In order to meet our future working capital and other capital requirements, we intend to continue to rely primarily upon net cash provided by operating activities, sales of debt securities, borrowings from financial institutions and construction grants. As of December 31, 2008, our long-term debt, excluding the current portion thereof, as a percentage of shareholders’ equity was 56.5%. We incurred (Won)4,918 billion of long-term debt in 2006, (Won)5,198 billion in 2007 and (Won)9,890 billion (US$7,837 million) in 2008. As of December 31, 2008, the current portion of long-term debt was (Won)4,445 billion (US$3,522 million) as compared to (Won)4,670 billion as of December 31, 2007. As of December 31, 2008, we had (Won)1,358 billion (US$1,076 million) of short-term borrowings as compared to (Won)820 billion as of December 31, 2007. See Note 17 of the notes to our consolidated financial statements. In addition, in anticipation of potential liquidity shortage, we maintain several credit facilities with domestic financial institutions amounting to (Won)1,451 billion and US$ 110 million, the full amount of which was available as of December 31, 2008. In addition, in September 2008, we have established a global medium-term notes program up to an aggregate amount of US$1 billion, which may be drawn down wholly or in part, depending on the market conditions.

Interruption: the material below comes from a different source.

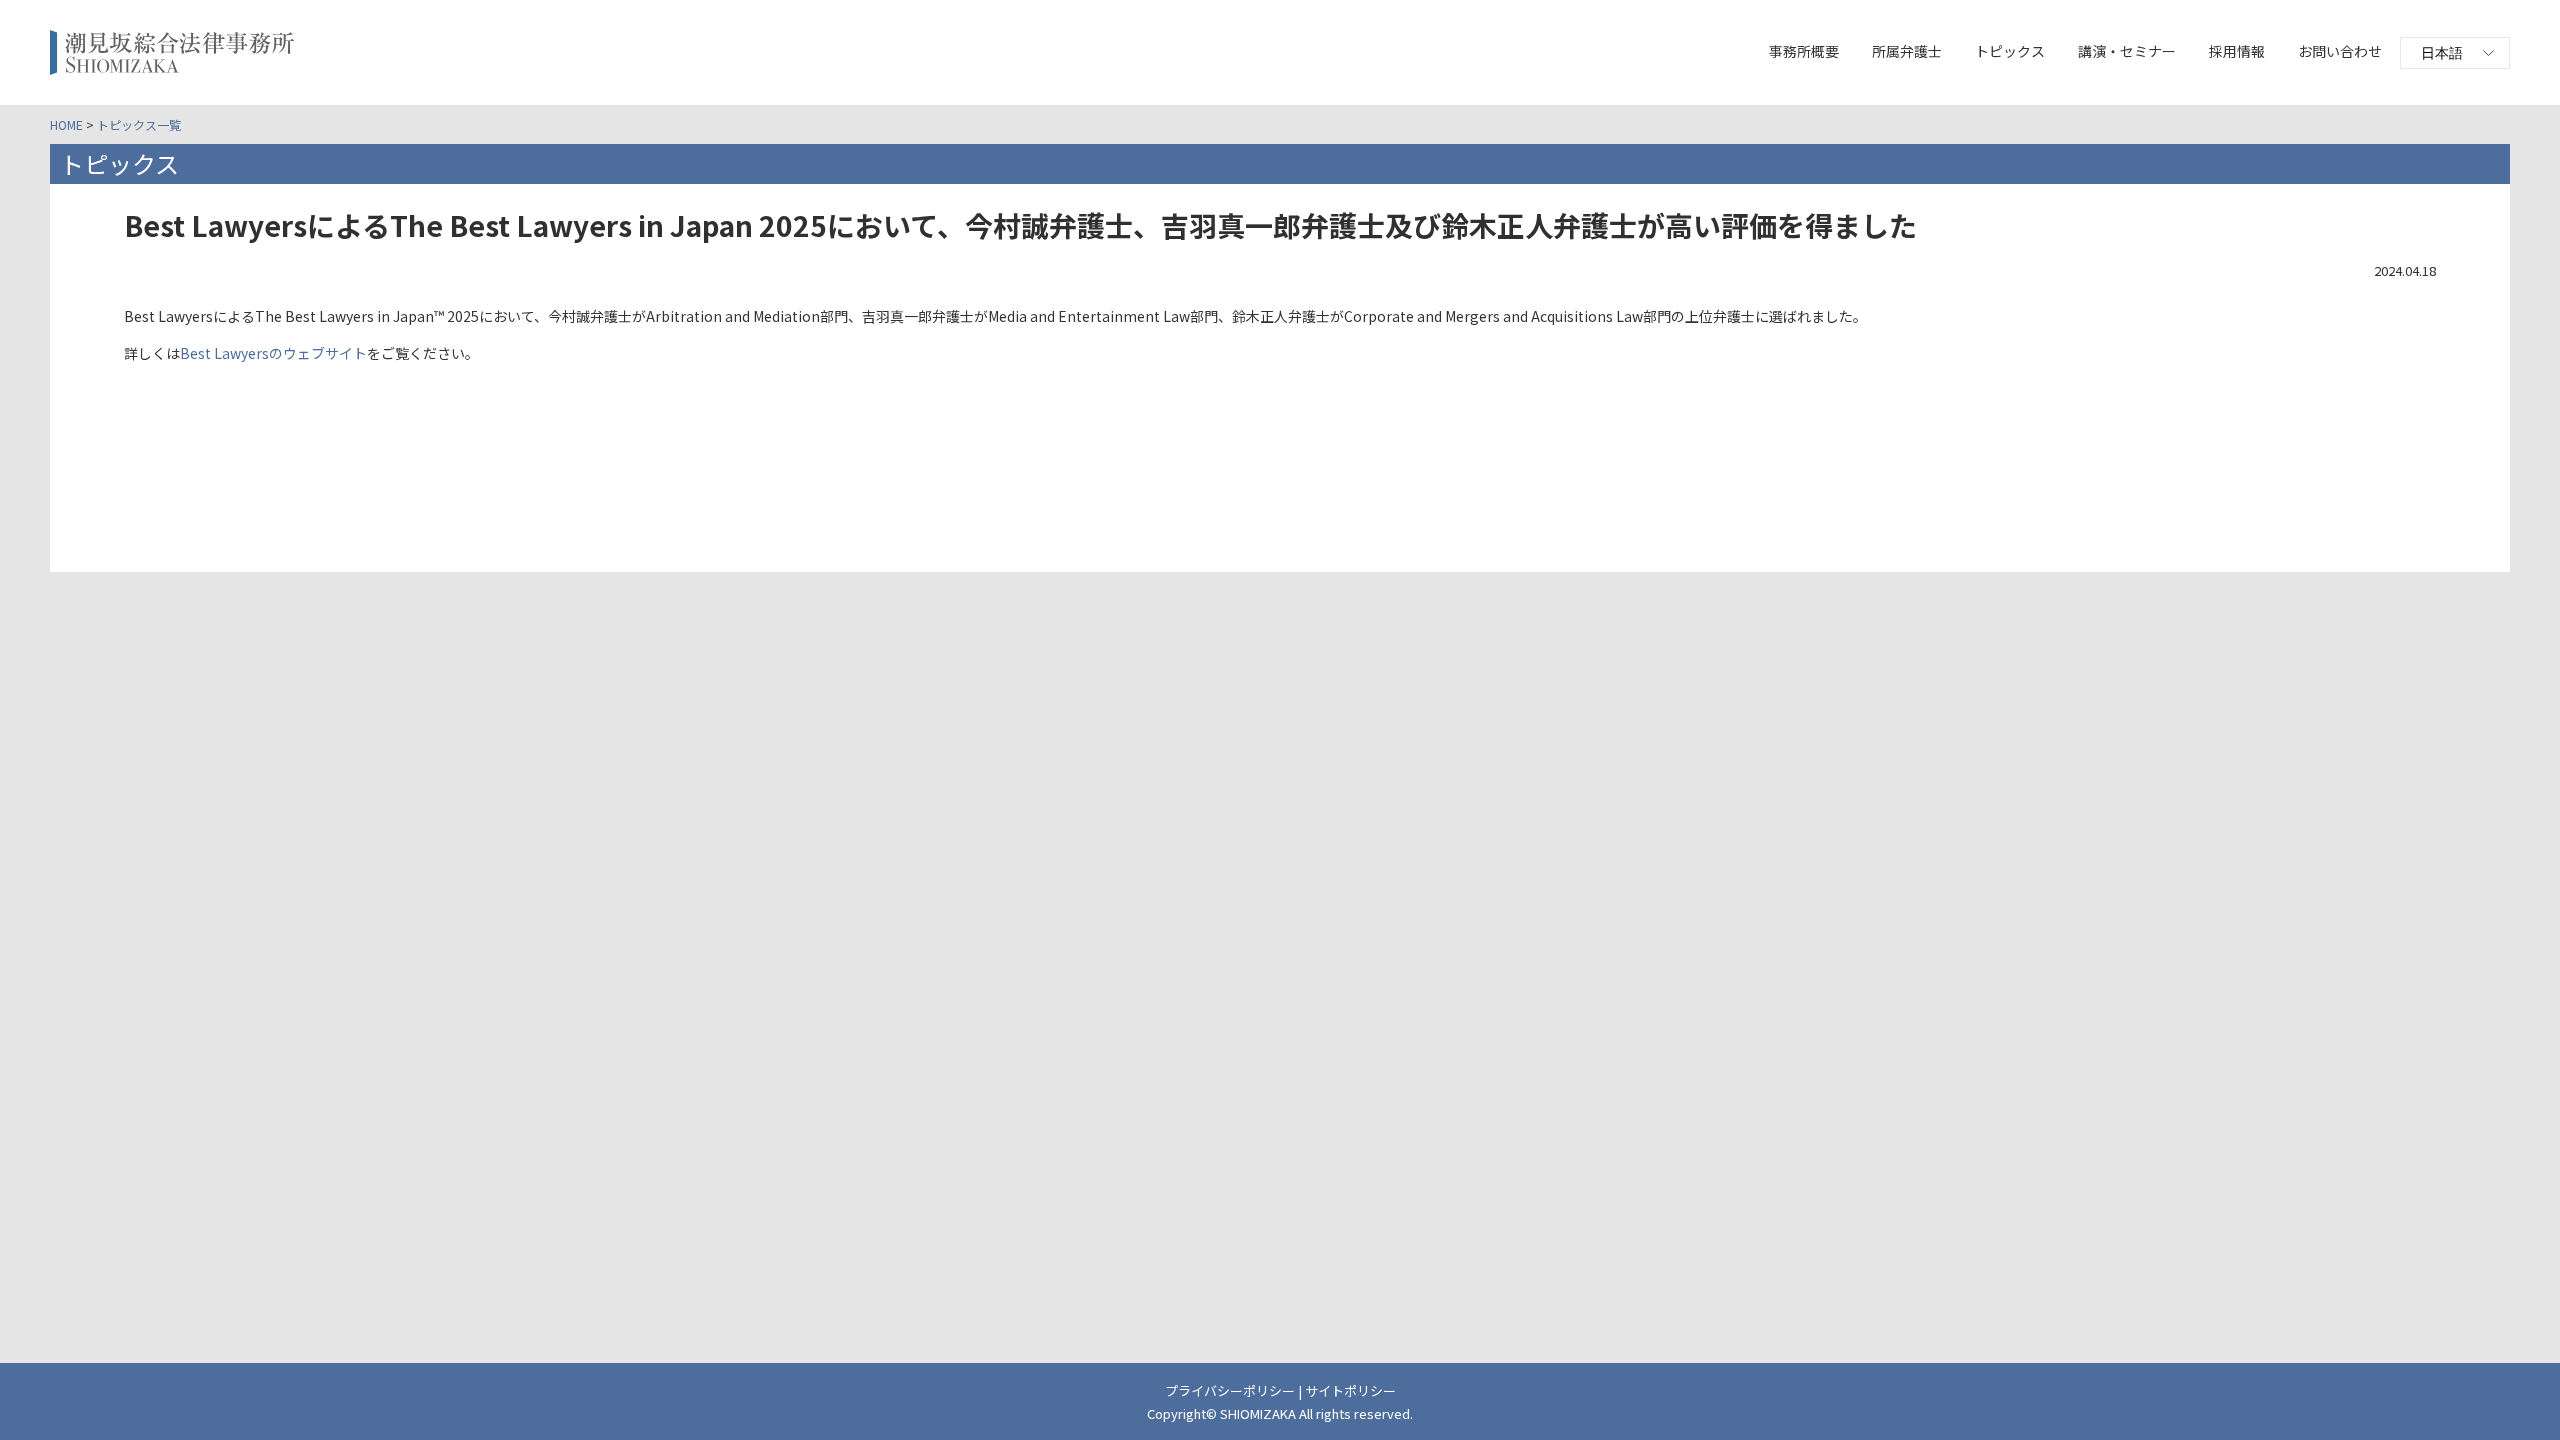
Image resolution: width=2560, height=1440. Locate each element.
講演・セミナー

Subject to the implementation of our capital expenditure plan and the sale of our interests in our generation subsidiaries and other subsidiaries, our long-term debt may increase or decrease in future years. Until recently, a substantial portion of our long-term debt was raised through foreign currency borrowings. However, in order to reduce the impact of foreign exchange rate fluctuations on our results of operations, we have reduced the proportion of our debt which is denominated in foreign currencies and plan to adjust the proportion of foreign currency debt in order to optimize our foreign currency exposure in light of, among others, the fluctuations in the value of Won, the cost of funding by each currency and the maturity of fund available in each market. Our foreign currency-denominated long-term debt increased to (Won)8,195 billion (US$6,493 million) as of December 31, 2008 from (Won)5,667 billion as of December 31, 2007.

Our ability to incur long-term debt in the future is subject to a variety of factors, many of which are beyond our control, including, among others, the implementation of the Restructuring Plan and the amount of capital that other Korean entities may seek to raise in capital markets. Economic, political and other conditions in Korea may also affect investor demand for our securities and those of other Korean entities. In addition, our ability to incur debt will also be affected by the Government’s policies relating to foreign currency borrowings, the liquidity of the Korean capital markets and our operating results and financial condition. In case of adverse developments in Korea, however, the price at which such financing may be available may not be acceptable to us.

We may raise capital from time to time through the issuance of equity securities. However, there are certain restrictions on our ability to issue equity, including limitations on shareholdings by foreigners. In addition, without changes in the existing KEPCO Act which requires that the Government, directly or pursuant to the Korea Development Bank Act, through Korea Development Bank, own at least 51% of our capital stock, it may be difficult or impossible for us to undertake any equity financing other than sales of treasury stock without the participation of the Government. In case of adverse economic developments in Korea, however, the share price at which such financing may be available may not be acceptable to us. See Item 3. “Key Information—Risk Factors—Risks Relating to Korea and the Global Economy—Adverse developments in Korea may adversely affect us.”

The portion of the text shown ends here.